Il est simple et double; négocier avec l’Iran une sortie de crise en consacrant son empire diplomatico-militaire qui englobe le Liban, la Syrie et l’Irak, tout en détournant l’attention de l’opinion plongée dans une crise qui est devenue existentielle en Europe.

Une précision: avec la situation ukrainienne, il est certain, que le gaz iranien est plus que bienvenu pour les Européens, d’où la nécessité de reprendre des contacts cordiaux avec Téhéran.

Ce faisant, il est évident que cette pseudo-stratégie immole les démocrates syriens sur l’autel de la stupidité, tout comme elle abandonne les Kurdes à la tutelle iranienne en Irak en empêchant toute possibilité de création d’un Etat kurde indépendant.

Je sais aussi que tu n’as pas oublié les minorités, qui, pour survivre, devront toujours endurer un statut d’infériorité sociale, notamment les chrétiens abandonnés des occidentaux.

C’est alors que je pose cette question, presque ingénue: pourquoi intervenir en Irak dans ces conditions? Ne pouvions-nous pas nous concentrer sur le seul Kurdistan? Une aide humanitaire, militaire et diplomatique ne leur aurait pas été bénéfique si elle venait de pays démocratiques?

Aucune chancellerie occidentale, manifestement, n’avait pris en compte la possibilité que le fondamentalisme sunnite allait se tourner contre le fondamentalisme chiite. Maintenant que cela arrive, nous faisons l’erreur de prendre partie pour l’un des deux, au lieu de les laisser se neutraliser.


Et Israël dans tout ça?

La montée en puissance de Daech implique une triple menace pour Israël; sur la frontière libanaise, le Hezbollah annonce son intention de se rappeler aux bons souvenirs de la population israélienne; le long de la frontière syrienne, les islamistes de Daech ne peuvent se priver du plaisir de projeter des missiles sur le Golan. Au Sud, des groupes nouvellement affiliés à Daech, eux, non plus, ne peuvent passer à côté de l’opportunité de tuer quelques Israéliens.

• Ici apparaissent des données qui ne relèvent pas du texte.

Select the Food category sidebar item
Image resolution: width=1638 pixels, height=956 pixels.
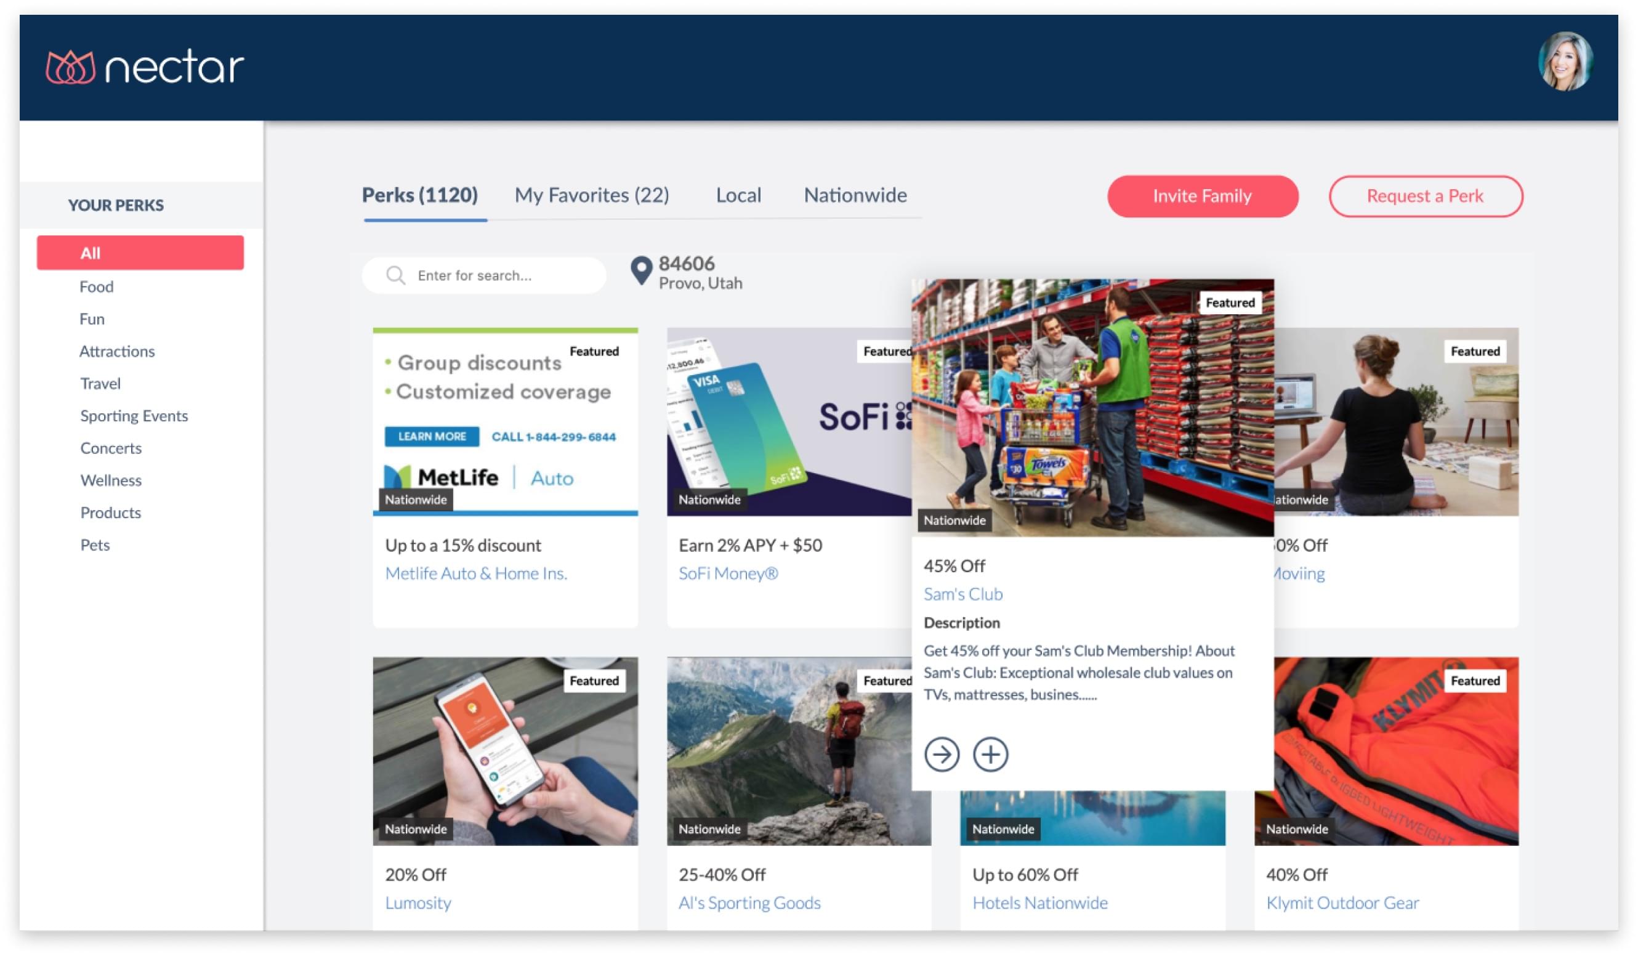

Mais, objectivement, le Hezbollah et Daech sont en pleine guerre. Ils n’ont pas le temps, ni l’envie immédiate de mêler Israël à leur conflit. D’ailleurs, même s’ils faisaient le mauvais calcul de reproduire les conditions de la guerre civile au Liban, ils se heurteraient à un  gouvernement israélien ayant déjà tiré les enseignements de la guerre de 1982 et de l’occupation du Liban-Sud, sans parler de l’opération de 2006.

Dans le Sinaï, Israël est obligé de compter sur la collaboration des autorités égyptiennes pour neutraliser les islamistes, ce qui ne devrait pas poser de problème particulier.

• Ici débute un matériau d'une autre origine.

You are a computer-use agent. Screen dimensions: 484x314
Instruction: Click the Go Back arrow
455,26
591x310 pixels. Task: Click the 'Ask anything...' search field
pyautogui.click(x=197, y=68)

Israël doit donc se borner à sécuriser ses frontières; l’aviation et l’artillerie seront suffisantes, ainsi que des unités spécialisées contre les infiltrations, notamment par des tunnels, d’où qu’elles proviennent.

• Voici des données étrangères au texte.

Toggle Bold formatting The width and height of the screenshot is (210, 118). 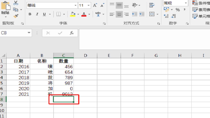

Il est temps qu’Israël mette ses alliés objectifs occidentaux devant leur responsabilité, puisqu’ils ne peuvent s’empêcher de donner des leçons de démocratie et d’humanisme à Jérusalem, pardon, Tel-Aviv.

Les Occidentaux auraient pu faire la démonstration de leur méthode plus «proportionnée» et plus «humaine» afin de protéger les démocrates syriens qui combattent pour leur liberté, et de réduire à néant l’influence de l’Iran et de Daech sur le Liban et la Syrie.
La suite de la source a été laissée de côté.